*Exercise instructions*. Copy every one of the rows below word for word, keeping each line unchanged.
-- Start of Listed records --
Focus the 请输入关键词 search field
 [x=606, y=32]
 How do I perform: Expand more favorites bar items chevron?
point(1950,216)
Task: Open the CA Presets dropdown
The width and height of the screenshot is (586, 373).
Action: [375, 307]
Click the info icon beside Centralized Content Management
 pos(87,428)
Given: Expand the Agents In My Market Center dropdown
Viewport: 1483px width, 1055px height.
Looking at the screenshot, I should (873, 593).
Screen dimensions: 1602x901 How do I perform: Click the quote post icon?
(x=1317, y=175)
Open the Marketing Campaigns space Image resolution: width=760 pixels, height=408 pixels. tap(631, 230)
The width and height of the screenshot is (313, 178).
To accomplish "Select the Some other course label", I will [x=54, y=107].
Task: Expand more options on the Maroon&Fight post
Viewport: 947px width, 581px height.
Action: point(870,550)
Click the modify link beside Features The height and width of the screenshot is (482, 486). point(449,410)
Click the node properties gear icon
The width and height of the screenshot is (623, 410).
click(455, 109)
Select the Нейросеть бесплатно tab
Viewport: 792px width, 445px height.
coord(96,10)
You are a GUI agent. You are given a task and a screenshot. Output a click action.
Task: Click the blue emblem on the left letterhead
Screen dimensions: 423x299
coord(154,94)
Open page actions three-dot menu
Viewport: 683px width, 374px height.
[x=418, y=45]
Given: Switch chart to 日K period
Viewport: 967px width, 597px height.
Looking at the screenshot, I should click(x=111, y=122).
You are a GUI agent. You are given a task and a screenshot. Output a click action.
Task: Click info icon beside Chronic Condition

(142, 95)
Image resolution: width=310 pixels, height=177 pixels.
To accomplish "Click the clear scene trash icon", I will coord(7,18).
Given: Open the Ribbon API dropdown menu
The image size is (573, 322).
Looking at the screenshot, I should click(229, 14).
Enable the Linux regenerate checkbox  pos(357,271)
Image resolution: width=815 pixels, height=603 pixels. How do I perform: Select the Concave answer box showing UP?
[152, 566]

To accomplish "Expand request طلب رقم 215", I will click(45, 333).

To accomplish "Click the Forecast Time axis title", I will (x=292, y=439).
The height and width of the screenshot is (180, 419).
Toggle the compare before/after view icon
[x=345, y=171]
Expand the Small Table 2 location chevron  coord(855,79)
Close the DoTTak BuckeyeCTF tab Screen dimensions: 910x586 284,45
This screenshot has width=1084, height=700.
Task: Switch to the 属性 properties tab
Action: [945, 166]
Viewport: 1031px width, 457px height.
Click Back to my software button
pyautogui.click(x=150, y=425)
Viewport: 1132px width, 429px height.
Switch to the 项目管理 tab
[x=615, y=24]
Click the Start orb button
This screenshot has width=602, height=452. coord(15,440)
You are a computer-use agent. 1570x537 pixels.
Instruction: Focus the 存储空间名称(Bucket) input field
-- End of Listed records --
*Exercise result*.
Focus the 请输入关键词 search field
 [x=606, y=32]
 How do I perform: Expand more favorites bar items chevron?
point(1950,216)
Task: Open the CA Presets dropdown
The width and height of the screenshot is (586, 373).
Action: [375, 307]
Click the info icon beside Centralized Content Management
 pos(87,428)
Given: Expand the Agents In My Market Center dropdown
Viewport: 1483px width, 1055px height.
Looking at the screenshot, I should (873, 593).
Screen dimensions: 1602x901 How do I perform: Click the quote post icon?
(x=1317, y=175)
Open the Marketing Campaigns space Image resolution: width=760 pixels, height=408 pixels. tap(631, 230)
The width and height of the screenshot is (313, 178).
To accomplish "Select the Some other course label", I will [x=54, y=107].
Task: Expand more options on the Maroon&Fight post
Viewport: 947px width, 581px height.
Action: point(870,550)
Click the modify link beside Features The height and width of the screenshot is (482, 486). point(449,410)
Click the node properties gear icon
The width and height of the screenshot is (623, 410).
click(455, 109)
Select the Нейросеть бесплатно tab
Viewport: 792px width, 445px height.
coord(96,10)
You are a GUI agent. You are given a task and a screenshot. Output a click action.
Task: Click the blue emblem on the left letterhead
Screen dimensions: 423x299
coord(154,94)
Open page actions three-dot menu
Viewport: 683px width, 374px height.
[x=418, y=45]
Given: Switch chart to 日K period
Viewport: 967px width, 597px height.
Looking at the screenshot, I should click(x=111, y=122).
You are a GUI agent. You are given a task and a screenshot. Output a click action.
Task: Click info icon beside Chronic Condition

(142, 95)
Image resolution: width=310 pixels, height=177 pixels.
To accomplish "Click the clear scene trash icon", I will coord(7,18).
Given: Open the Ribbon API dropdown menu
The image size is (573, 322).
Looking at the screenshot, I should click(229, 14).
Enable the Linux regenerate checkbox  pos(357,271)
Image resolution: width=815 pixels, height=603 pixels. How do I perform: Select the Concave answer box showing UP?
[152, 566]

To accomplish "Expand request طلب رقم 215", I will click(45, 333).

To accomplish "Click the Forecast Time axis title", I will (x=292, y=439).
The height and width of the screenshot is (180, 419).
Toggle the compare before/after view icon
[x=345, y=171]
Expand the Small Table 2 location chevron  coord(855,79)
Close the DoTTak BuckeyeCTF tab Screen dimensions: 910x586 284,45
This screenshot has width=1084, height=700.
Task: Switch to the 属性 properties tab
Action: [945, 166]
Viewport: 1031px width, 457px height.
Click Back to my software button
pyautogui.click(x=150, y=425)
Viewport: 1132px width, 429px height.
Switch to the 项目管理 tab
[x=615, y=24]
Click the Start orb button
This screenshot has width=602, height=452. coord(15,440)
You are a computer-use agent. 1570x537 pixels.
Instruction: Focus the 存储空间名称(Bucket) input field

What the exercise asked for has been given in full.